There’s a lot more I could write about IBM’s partnerships, the growing role of AI agents, how quantum computing could supercharge AI or IBM’s other future plans. For example, CEO Krishna believes that GPUs are fundamentally unscalable for the AI workloads of the coming years, and he believes that a different approach to silicon could mean that in the next few years AI inferencing will be done with far lower latency—and 1% of the electrical power it requires today. Not coincidentally, IBM is designing custom silicon in this area, and its NorthPole chip will use a radically different neuromorphic analog architecture at 12nm, something my colleagues and I will follow up on in future articles.

The bigger point is that IBM is thinking about enterprise AI—and, more importantly, implementing it—with a full-stack, full-company approach. It has a $3 billion order book for AI, including lots of consulting engagements to replicate the kinds of real-world results it has already been getting with a wide diversity of clients.

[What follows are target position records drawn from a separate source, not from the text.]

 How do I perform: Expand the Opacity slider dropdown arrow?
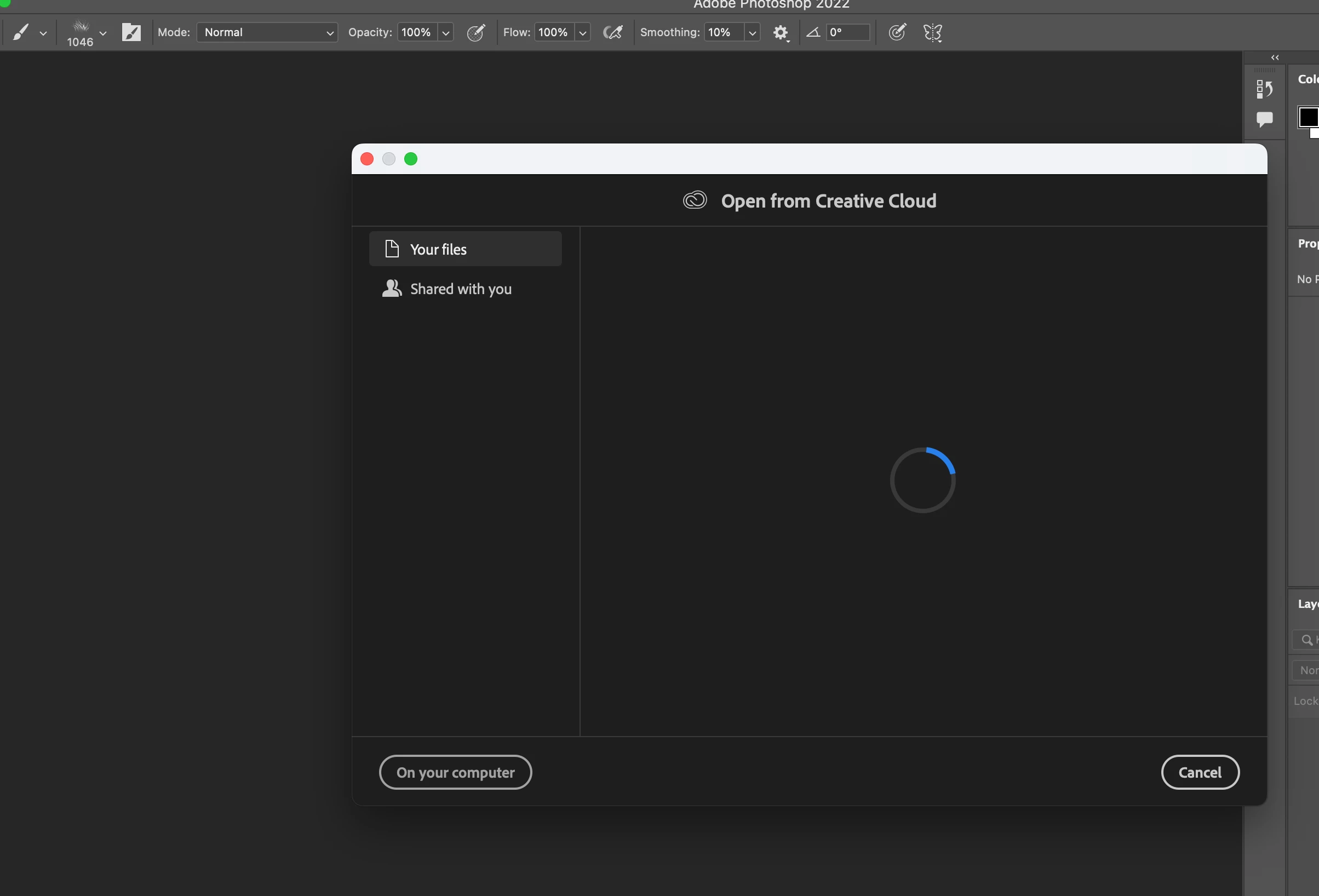point(446,33)
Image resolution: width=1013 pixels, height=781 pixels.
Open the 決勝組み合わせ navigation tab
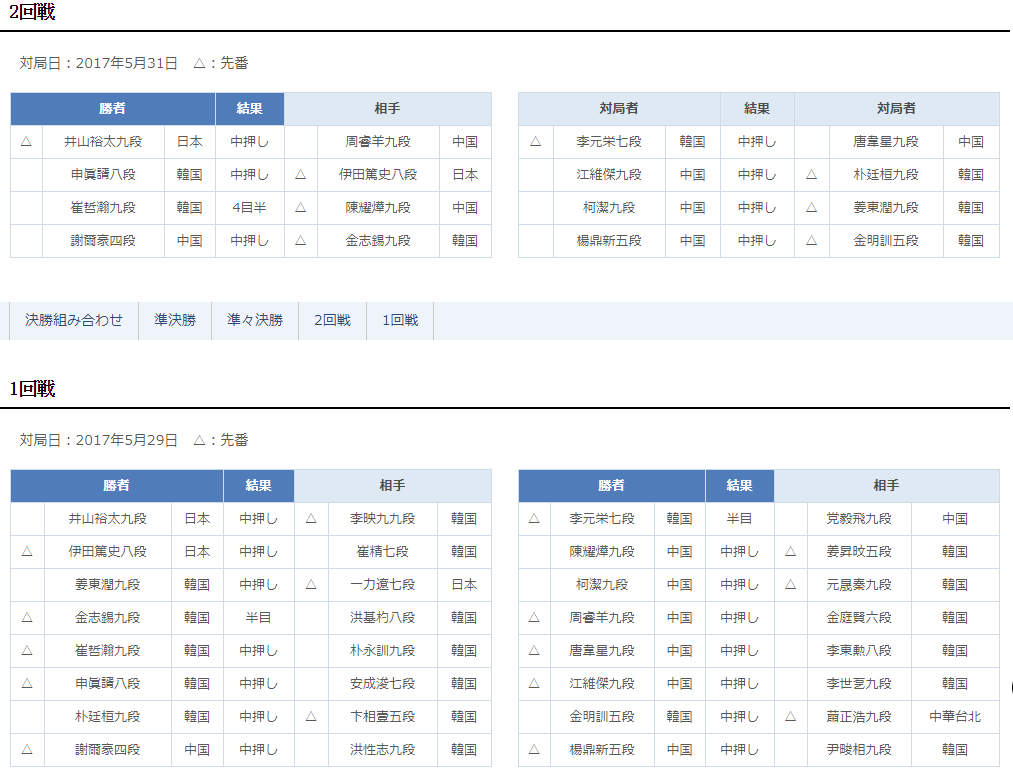click(x=74, y=320)
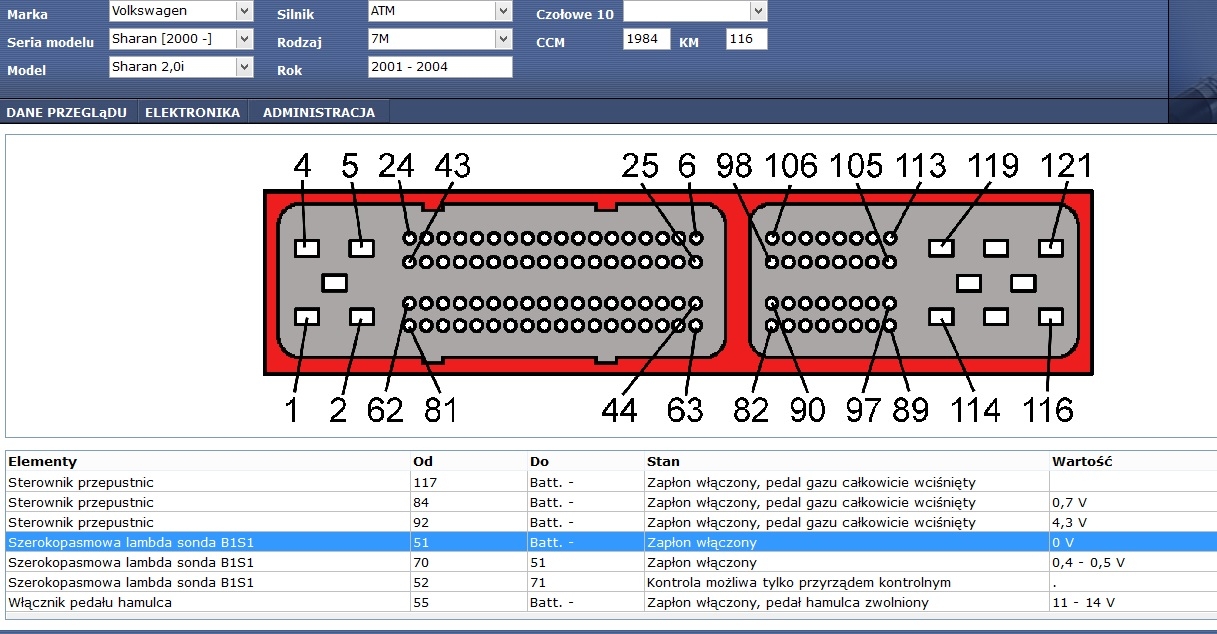Viewport: 1217px width, 634px height.
Task: Select the Włącznik pedału hamulca row
Action: point(611,602)
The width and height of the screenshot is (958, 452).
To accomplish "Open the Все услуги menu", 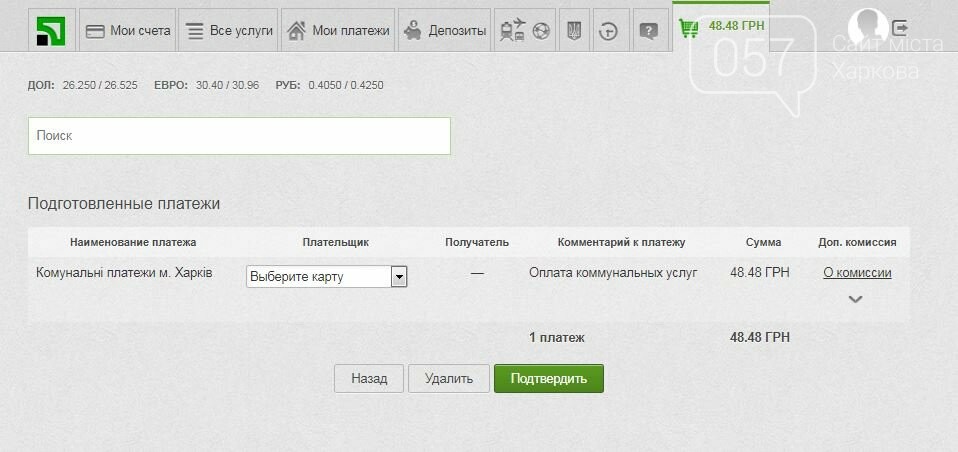I will (x=229, y=31).
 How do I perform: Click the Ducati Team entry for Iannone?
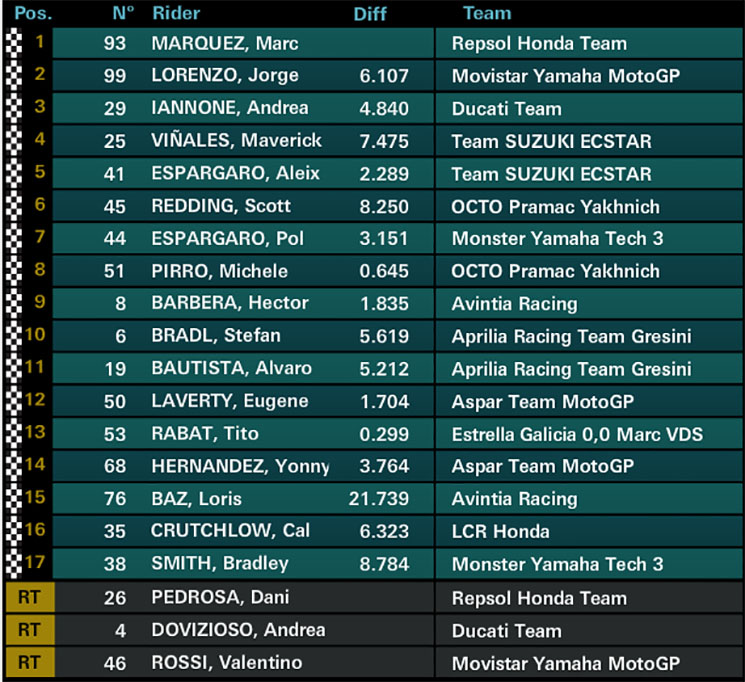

IBM makes a compelling case that AI is, in Rob Thomas’s words, “an enormous catalyst that will drive productivity for businesses.” It’s appropriate, then, that AI is IBM’s big move. Now it needs to pour on the gas—on the promotion side, on the selling side and on the collaboration side with partners like Adobe and SAP. In short, it needs to put a resounding exclamation point on what it is achieving. Because as the release of the Granite 3.0 models makes clear, there are models optimized for consumers and then there are models and services optimized for the enterprise. And clearly IBM is all-in on the enterprise.